A Typst wrapper for rust-pinyin, providing automatic Chinese to pinyin conversion with an array-based API.
Features
- Array-Based API: Returns arrays for maximum flexibility
- Multiple Styles: Support 5 different pinyin output styles
- Override Support: Manual override for polyphonic characters
- Heteronym Support: Get all possible readings for polyphonic characters
- Lightweight: Focused on conversion only, no visual effects
- WASM Powered: Fast conversion using WebAssembly
- rust-pinyin Wrapper: Built on the reliable rust-pinyin library
Installation
Import the package in your Typst document:
#import "@preview/auto-pinyin:0.1.0": to-pinyin, to-pinyin-multi
Usage
to-pinyin(chars, style: "tone-num", override: (:))
Convert Chinese characters to an array of pinyin strings.
Parameters:
chars: string or content - Chinese characters to convertstyle: string (default:"tone-num") - pinyin output style"tone-num": tone number after vowel (e.g., “pi1n”)"tone-num-end": tone number at end (e.g., “pin1”)"tone": with tone marks (e.g., “pīn”)"plain": without tone (e.g., “pin”)"first-letter": first letter only (e.g., “p”)
override: dictionary (default:(:)) - character/phrase to pinyin mapping
Returns: array of strings - one pinyin string per character
Examples:
#import "@preview/auto-pinyin:0.1.0": to-pinyin
// Basic conversion returns an array
#to-pinyin("汉语") // → ("ha4n", "yu3")
#to-pinyin("中国") // → ("zho1ng", "guo2")
#to-pinyin("Hello世界") // → ("H", "e", "l", "l", "o", "shi4", "jie4")
// Different styles
#to-pinyin("汉语", style: "plain") // → ("han", "yu")

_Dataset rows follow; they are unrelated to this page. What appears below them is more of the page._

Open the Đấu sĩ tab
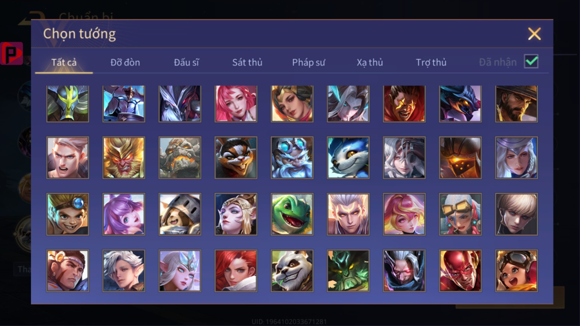 [186, 62]
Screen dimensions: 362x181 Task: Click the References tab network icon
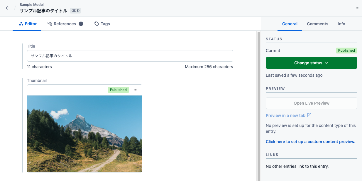click(50, 24)
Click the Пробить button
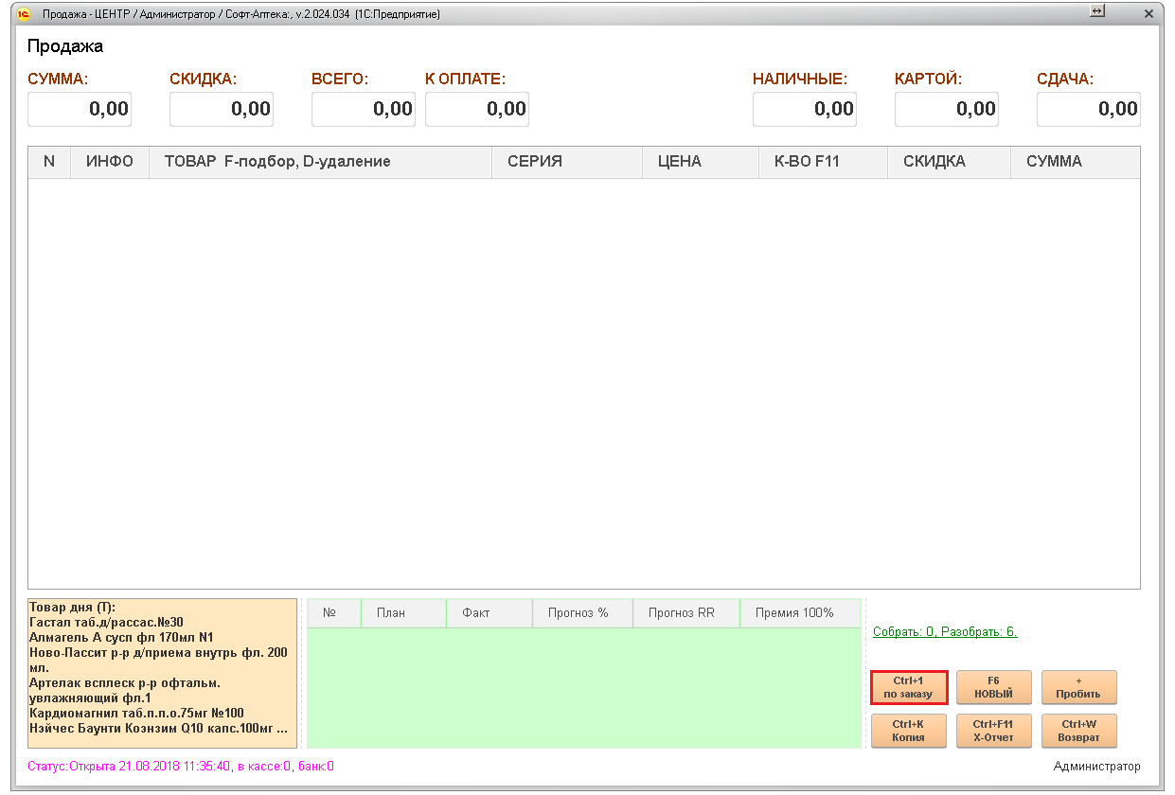The width and height of the screenshot is (1175, 795). [1078, 687]
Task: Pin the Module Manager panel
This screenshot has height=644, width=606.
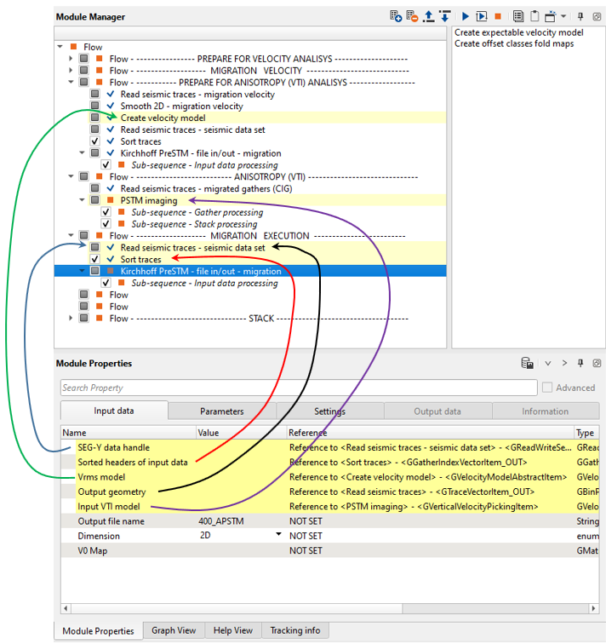Action: tap(580, 16)
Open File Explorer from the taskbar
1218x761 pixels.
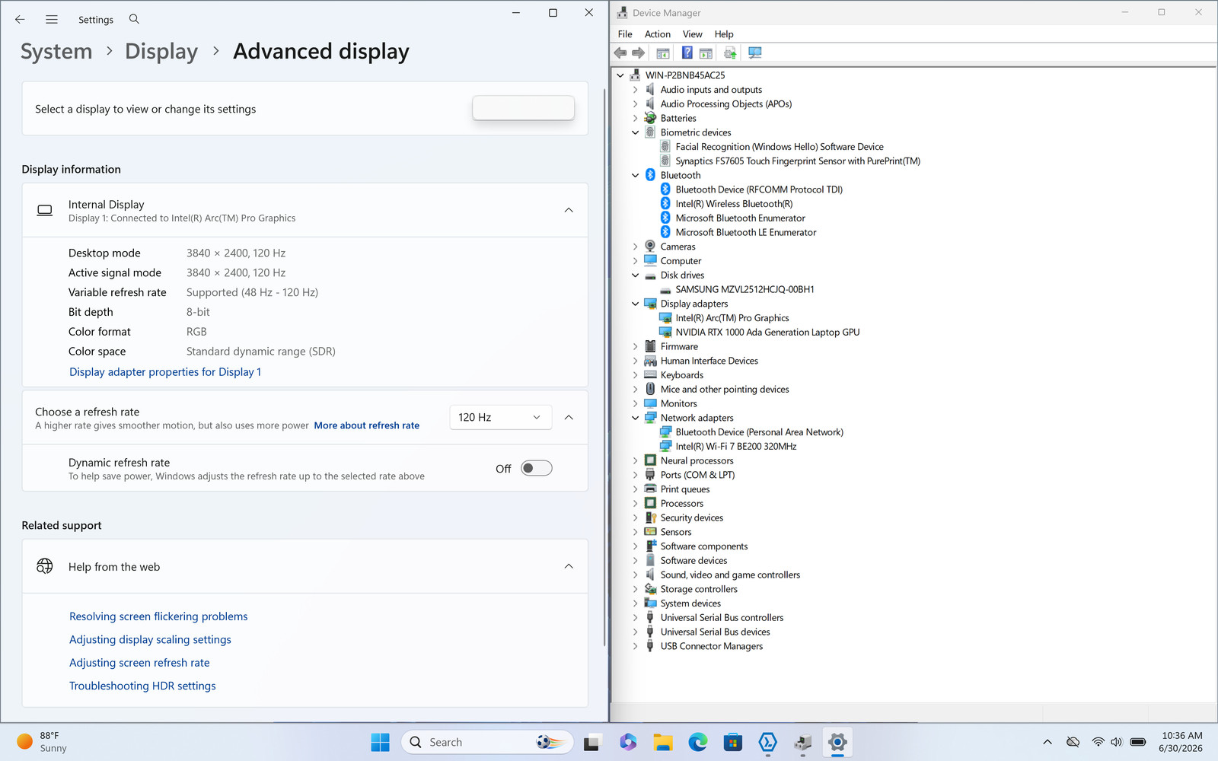662,742
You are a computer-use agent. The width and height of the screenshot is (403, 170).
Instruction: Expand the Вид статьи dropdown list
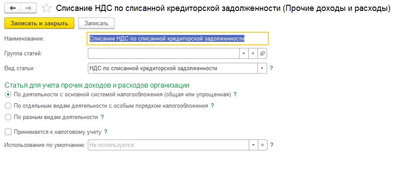pos(262,68)
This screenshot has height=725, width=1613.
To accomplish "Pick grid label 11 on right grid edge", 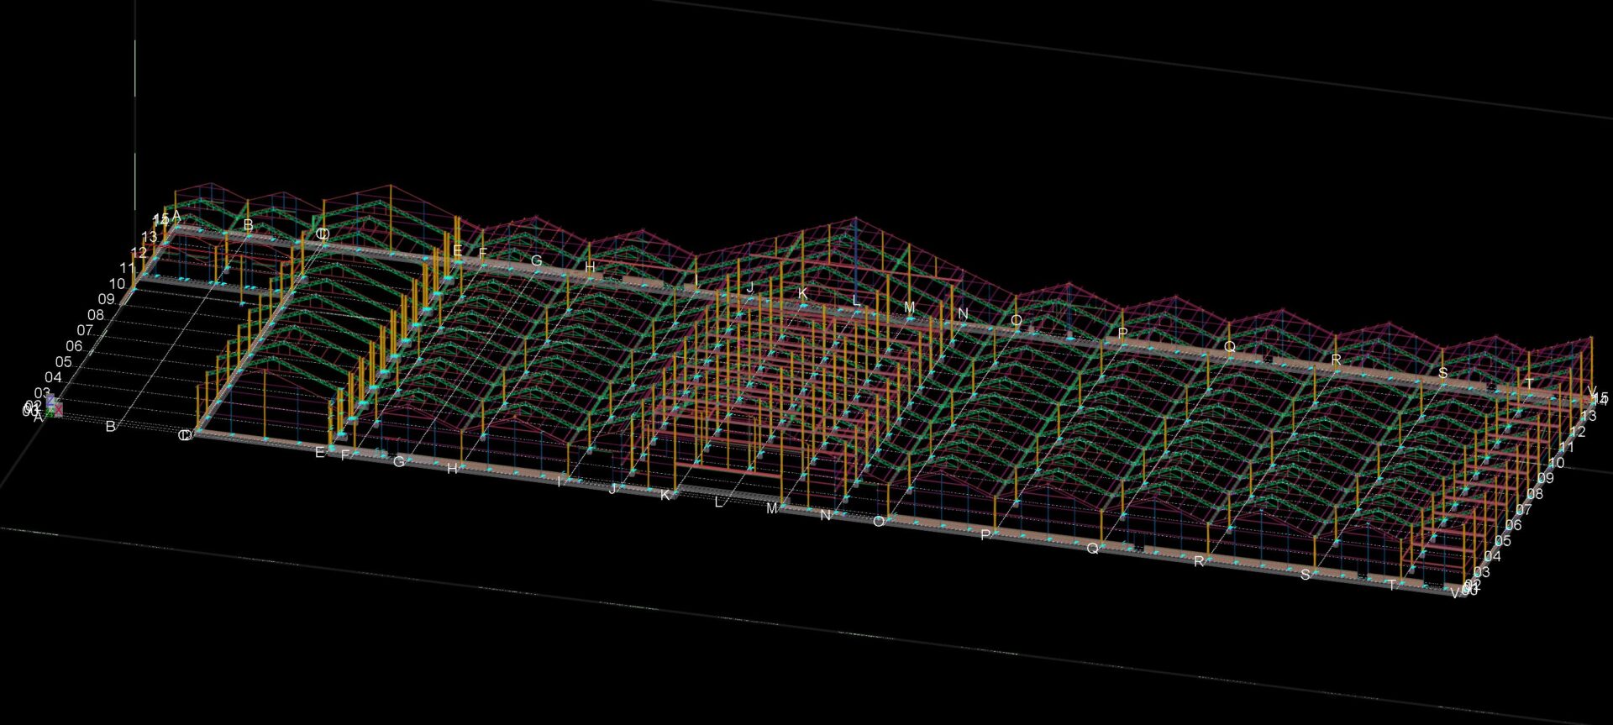I will [1567, 448].
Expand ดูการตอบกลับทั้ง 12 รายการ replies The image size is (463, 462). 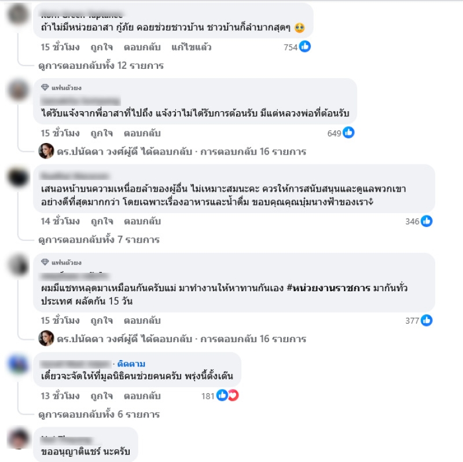point(101,65)
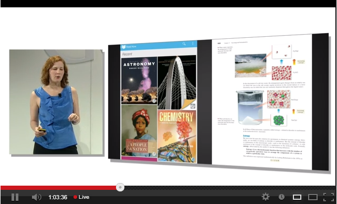Click the Watch Later clock icon

coord(281,197)
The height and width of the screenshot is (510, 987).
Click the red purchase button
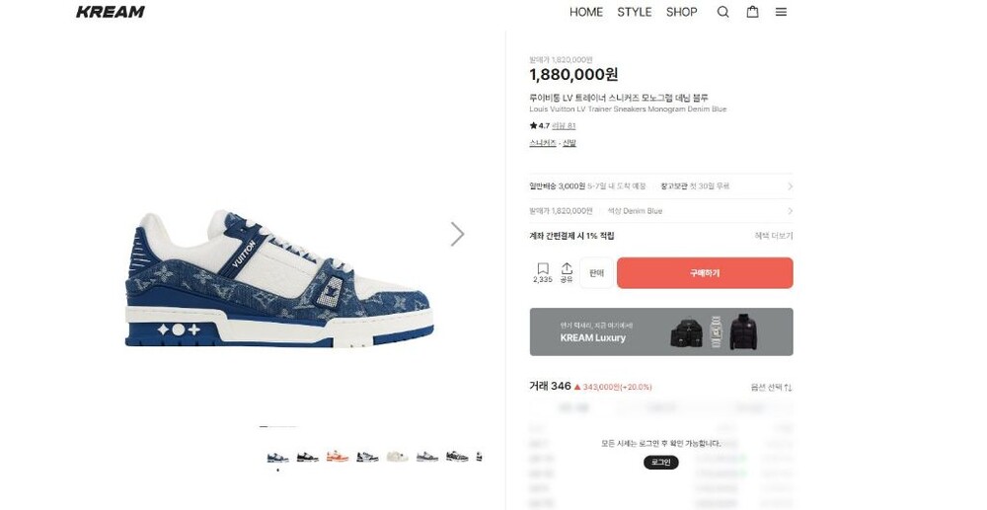point(705,273)
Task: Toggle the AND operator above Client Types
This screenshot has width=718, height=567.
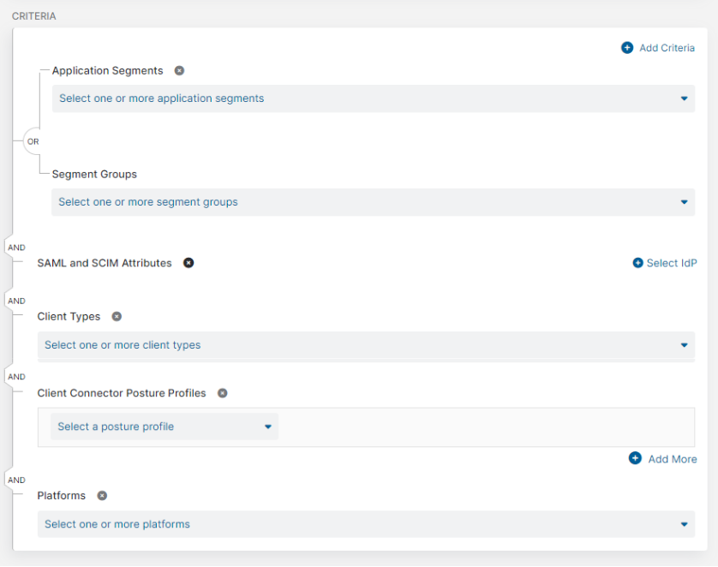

#to-pinyin("汉语", style: "tone") // → ("hàn", "yǔ")
#to-pinyin("汉语", style: "tone-num-end") // → ("han4", "yu3")
#to-pinyin("汉语", style: "first-letter") // → ("h", "y")
// Join the array as needed
#to-pinyin("汉语").join("") // → "ha4nyu3"
#to-pinyin("汉语").join("|") // → "ha4n|yu3"
#to-pinyin("汉语").join(" ") // → "ha4n yu3"
// Override polyphonic characters (多音字)
#to-pinyin("重庆", override: (重: "cho2ng")) // → ("cho2ng", "qi4ng")
#to-pinyin("重庆大学", override: (重庆: ("cho2ng", "qi4ng"))) // → ("cho2ng", "qi4ng", "da4", "xue2")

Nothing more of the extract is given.